More severe carotid artery stenosis may sometimes be treated with an operation know as carotid endarterectomy (CEA). This is a surgical procedure in which the plaque and inner lining of the artery is removed. An incision is made, the carotid arteries are located; clamps are placed above and below the surgical site; the carotid artery is opened; and the plaque is carefully removed. The artery is then closed with a patch of a vein or an artificial/synthetic material; sutures or staples are applied to the skin and the area is covered with a dressing. In certain instances, it may be possible to treat carotid stenosis through catheters inserted in the groin with stents placed in the carotid artery to improve the flow through the region. This approach is very new and the devices have only recently been approved for use by the FDA. As the technology develops, more and more patients will be candidates for this procedure.

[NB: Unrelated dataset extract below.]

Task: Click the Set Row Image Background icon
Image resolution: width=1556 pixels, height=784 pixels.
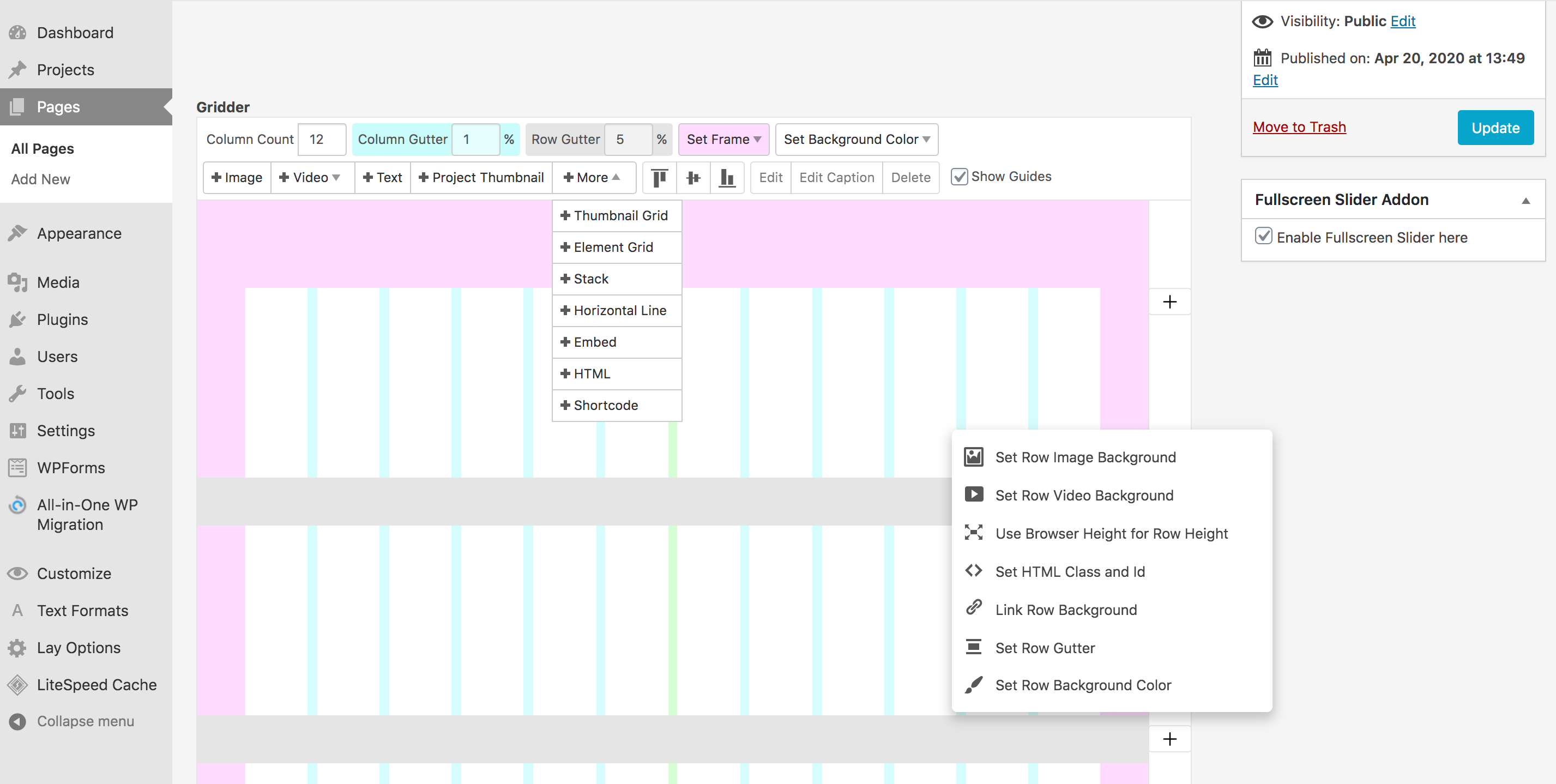Action: (x=973, y=457)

We offer TransCarotid Artery Revascularization, or TCAR, a minimally invasive procedure for patients with carotid artery disease. TCAR is a less invasive alternative to a carotid endarterectomy (CEA), the procedure that is most commonly used to treat severe carotid artery disease. CEA starts with a three to four inch incision at the front of the neck, where TCAR gains direct access to the common carotid artery through a much smaller incision above the collarbone, allowing just enough room to place a sheath into the artery and place a stent. The stent is then inserted in the artery to open and stabilize the narrowing and help protect patients from future stroke risk. Throughout the procedure, blood flow is temporarily reversed in the carotid artery to divert dangerous debris away from the brain, preventing a procedural stroke.
The best treatment for carotid artery disease depends on a number of factors, including the size and location of the stenosis, whether or not it is causing symptoms, and the age and general health of the patient. You should discuss all of these factors and any other questions you have with your primary care physician.